--- Prompt ---
Print the lines of the entries below from the one with "This screenshot has height=555, width=689." through the final line, exactly as they appear. The pictures are not part of the copy.

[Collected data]
# # # # #

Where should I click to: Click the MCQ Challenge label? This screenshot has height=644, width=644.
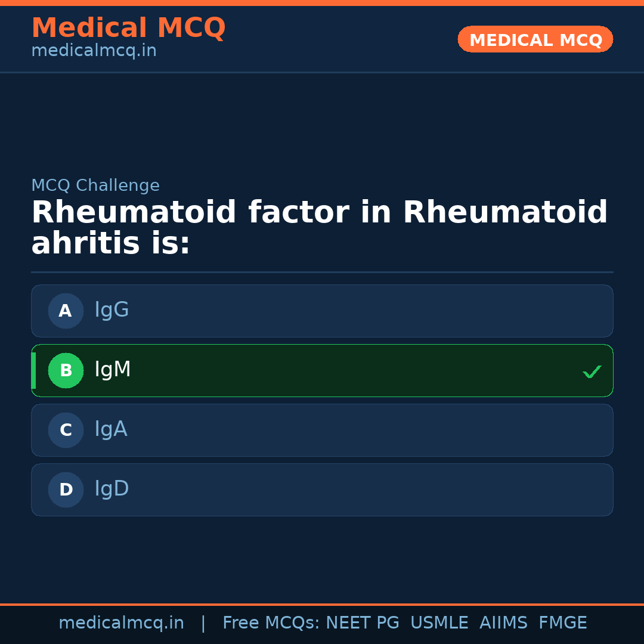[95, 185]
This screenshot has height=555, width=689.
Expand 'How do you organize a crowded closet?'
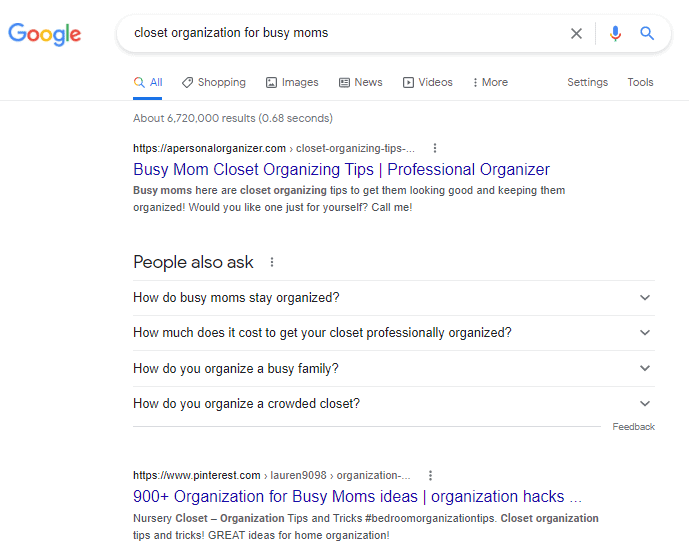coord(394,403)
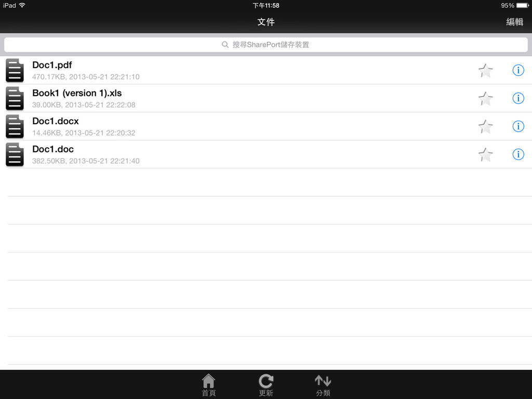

# # # # #

--- Solution below ---
This screenshot has height=555, width=689.
Expand 'How do you organize a crowded closet?'
coord(394,403)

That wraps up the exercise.